**PROBLEM STATEMENT:**
Do any lines in the data below contain "agent"? If so, copy every one of them.

**RECORD EXTRACTS:**
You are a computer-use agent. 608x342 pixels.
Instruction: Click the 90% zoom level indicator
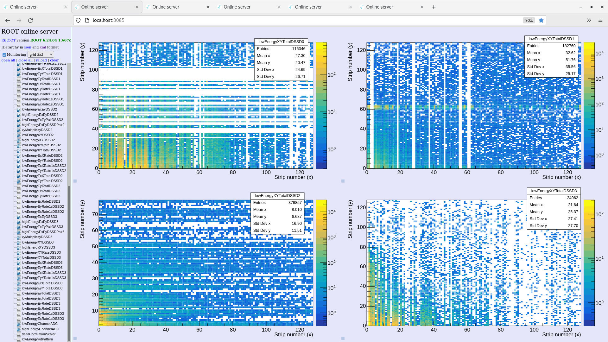tap(529, 20)
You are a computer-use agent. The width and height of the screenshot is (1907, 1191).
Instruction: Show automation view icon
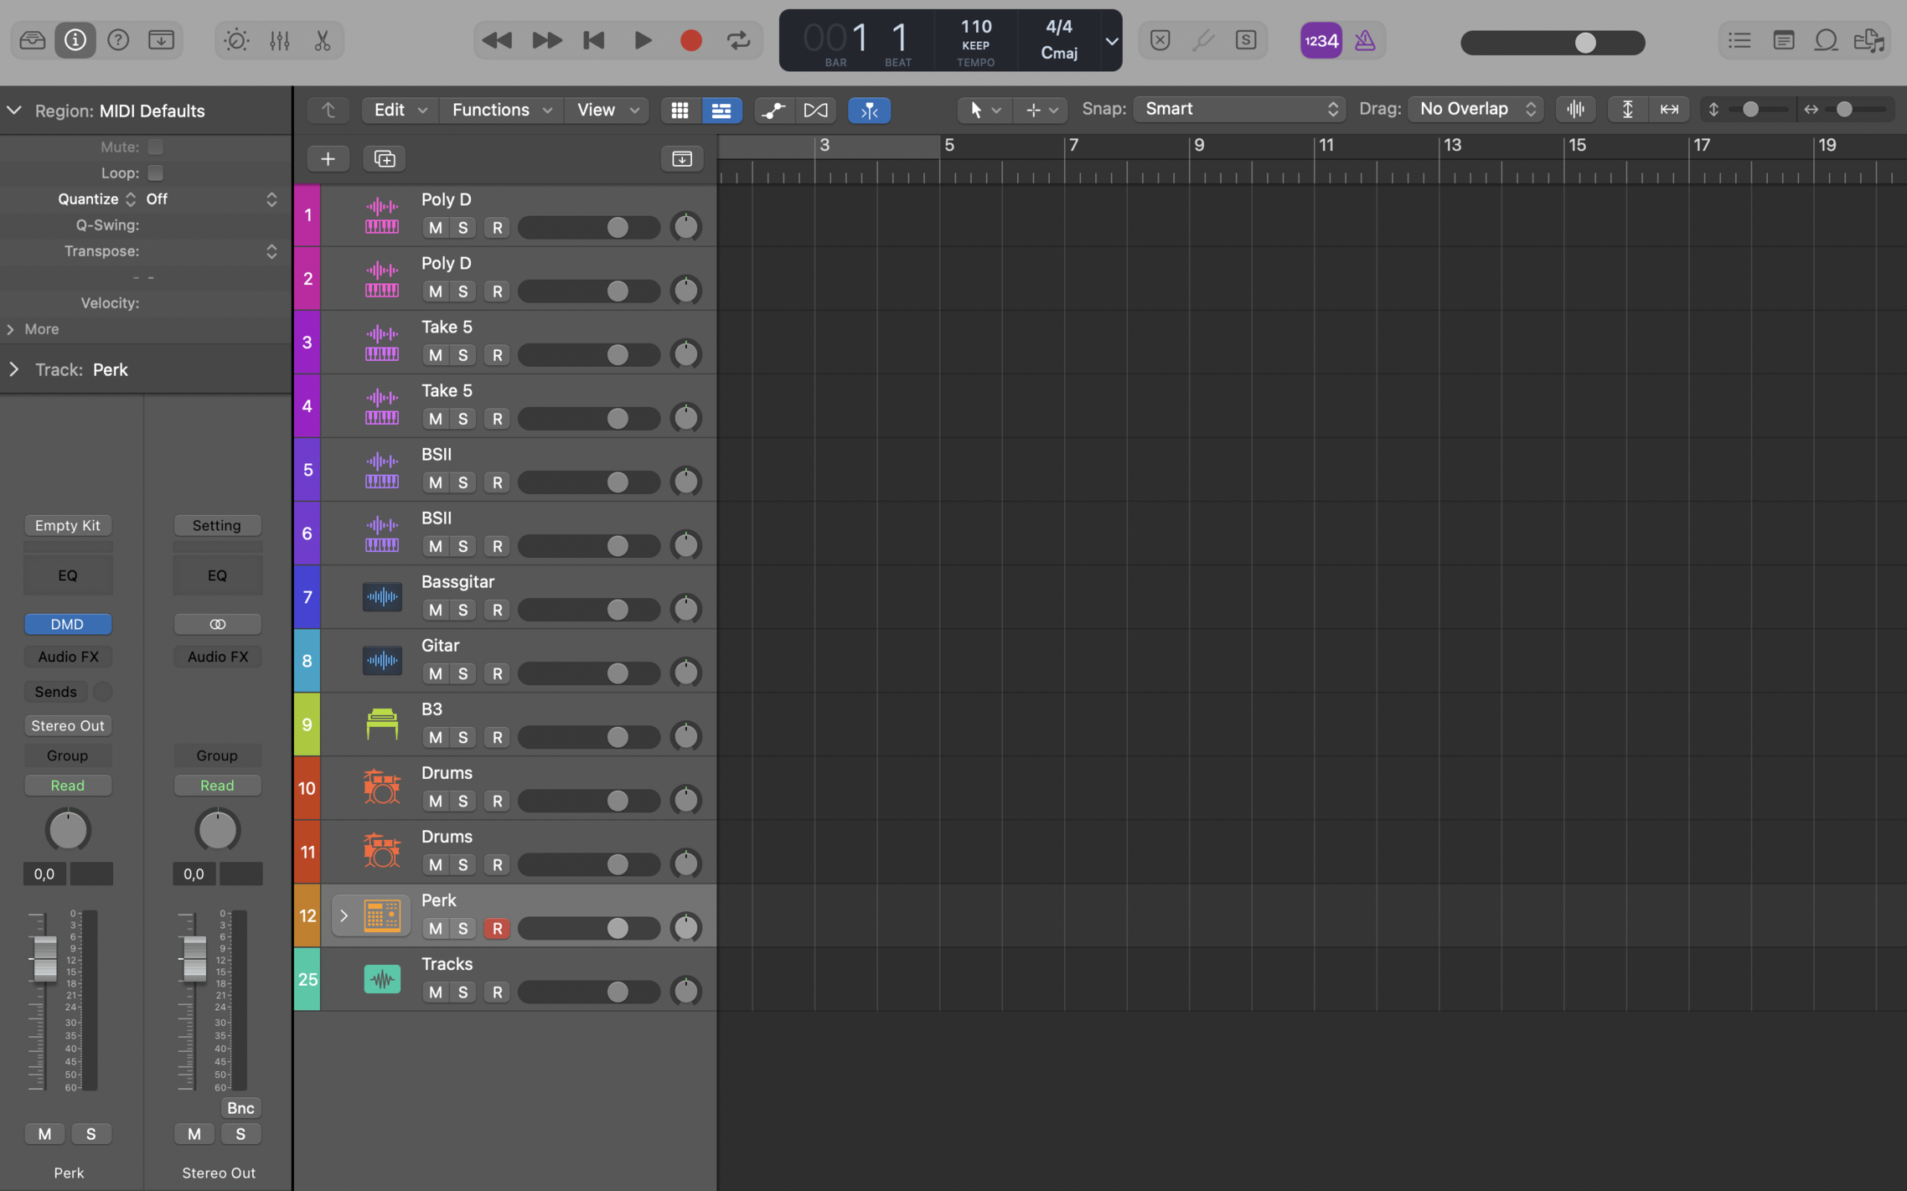click(x=773, y=110)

**EXERCISE RESULT:**
You are a computer-use agent. 608x342 pixels.
You are a computer-use agent. The width and height of the screenshot is (1907, 1191).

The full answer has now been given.